1 min readData Science

Symposium examines what AI means for reproducible science

Researchers convened at the 2026 CORES Symposium to discuss AI’s influence on scientific reproducibility, sharing key insights on trustworthiness, data analysis, and open science practices.

Ludwig Schmidt gestures while speaking at a Stanford Data Science event, with a branded banner in the background.
Ludwig Schmidt, assistant professor of computer science, delivers a keynote address at the 2026 CORES Symposium. | David Gonzales / Stanford Data Science

AI has the potential to enhance the reliability, transparency, and efficiency of scientific research, but it also introduces new challenges. This April, the 6th Annual Stanford Data Science CORES Symposium 2026 brought together more than 200 researchers, data scientists, and practitioners from fields as diverse as political science, psychology, computer science, and astrophysics to explore the theme of AI and scientific reproducibility.

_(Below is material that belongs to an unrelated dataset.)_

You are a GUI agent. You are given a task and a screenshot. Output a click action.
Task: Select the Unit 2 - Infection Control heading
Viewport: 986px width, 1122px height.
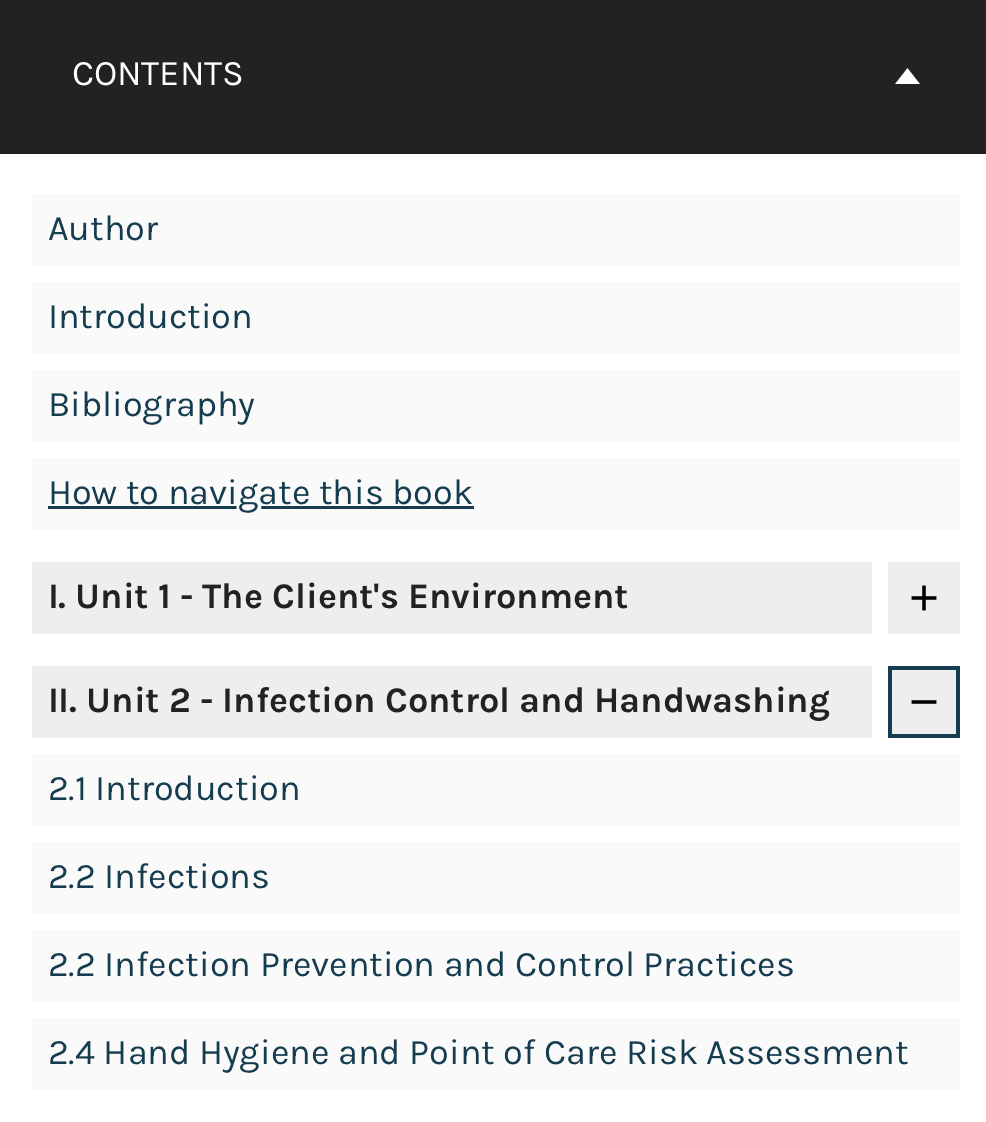[x=440, y=701]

CORES, or the Center for Open and REproducible Science, works to ensure that data-driven discoveries across all fields meet rigorous standards of transparency and reproducibility. Its goal is to make open science a standard practice.

The day’s agenda included keynote addresses from Stanford’s Yiqing Xu, assistant professor of political science, and Ludwig Schmidt, assistant professor of computer science, and Visiting Research Fellow Steffen Bollmann on the state of scientific benchmarking and coding agents; three technical talks on neuroscience, AI agents, and the cosmos; and a panel discussion on AI trustworthiness.

Images by David Gonzales / Stanford Data Science

Here, psychology professor and CORES Faculty Director Russell Poldrack reflects on the day’s highlights.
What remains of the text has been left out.